Take the material below and output exactly the run of lines from the one containing "The image size is (681, 452)." down to the one containing "Click The Practice of Social Research title", with both included.

··········

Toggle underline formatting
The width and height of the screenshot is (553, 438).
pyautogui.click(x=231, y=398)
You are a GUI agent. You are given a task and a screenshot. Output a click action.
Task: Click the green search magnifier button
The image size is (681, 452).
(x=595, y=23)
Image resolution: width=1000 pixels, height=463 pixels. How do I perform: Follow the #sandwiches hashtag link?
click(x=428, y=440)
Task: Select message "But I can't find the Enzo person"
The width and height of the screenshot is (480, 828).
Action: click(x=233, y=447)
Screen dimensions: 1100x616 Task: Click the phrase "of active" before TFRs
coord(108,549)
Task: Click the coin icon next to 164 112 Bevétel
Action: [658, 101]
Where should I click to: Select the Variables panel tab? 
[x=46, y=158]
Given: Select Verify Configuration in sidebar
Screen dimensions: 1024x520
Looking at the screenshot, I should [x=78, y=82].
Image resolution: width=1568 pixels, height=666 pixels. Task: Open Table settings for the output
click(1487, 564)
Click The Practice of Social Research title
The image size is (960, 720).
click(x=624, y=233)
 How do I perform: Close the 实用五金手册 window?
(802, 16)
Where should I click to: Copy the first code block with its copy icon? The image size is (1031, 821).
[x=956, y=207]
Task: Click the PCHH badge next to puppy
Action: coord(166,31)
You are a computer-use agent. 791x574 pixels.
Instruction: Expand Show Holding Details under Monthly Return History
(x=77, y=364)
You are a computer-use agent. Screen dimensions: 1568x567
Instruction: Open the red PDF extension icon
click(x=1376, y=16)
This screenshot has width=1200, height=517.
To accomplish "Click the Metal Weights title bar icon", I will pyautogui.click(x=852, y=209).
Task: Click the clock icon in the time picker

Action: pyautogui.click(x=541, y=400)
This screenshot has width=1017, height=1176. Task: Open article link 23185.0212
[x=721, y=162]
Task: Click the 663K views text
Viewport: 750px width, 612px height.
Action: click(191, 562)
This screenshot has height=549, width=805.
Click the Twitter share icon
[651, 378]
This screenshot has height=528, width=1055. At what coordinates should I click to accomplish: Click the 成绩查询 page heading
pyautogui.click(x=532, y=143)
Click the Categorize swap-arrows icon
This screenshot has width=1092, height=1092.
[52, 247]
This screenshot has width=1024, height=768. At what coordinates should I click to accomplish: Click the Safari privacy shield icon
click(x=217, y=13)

··········

The completed task
The image size is (681, 452).
(x=595, y=23)
Image resolution: width=1000 pixels, height=463 pixels. How do I perform: Follow the #sandwiches hashtag link?
click(x=428, y=440)
Task: Select message "But I can't find the Enzo person"
The width and height of the screenshot is (480, 828).
Action: click(x=233, y=447)
Screen dimensions: 1100x616 Task: Click the phrase "of active" before TFRs
coord(108,549)
Task: Click the coin icon next to 164 112 Bevétel
Action: [658, 101]
Where should I click to: Select the Variables panel tab? 
[x=46, y=158]
Given: Select Verify Configuration in sidebar
Screen dimensions: 1024x520
Looking at the screenshot, I should [x=78, y=82].
Image resolution: width=1568 pixels, height=666 pixels. Task: Open Table settings for the output
click(1487, 564)
Click The Practice of Social Research title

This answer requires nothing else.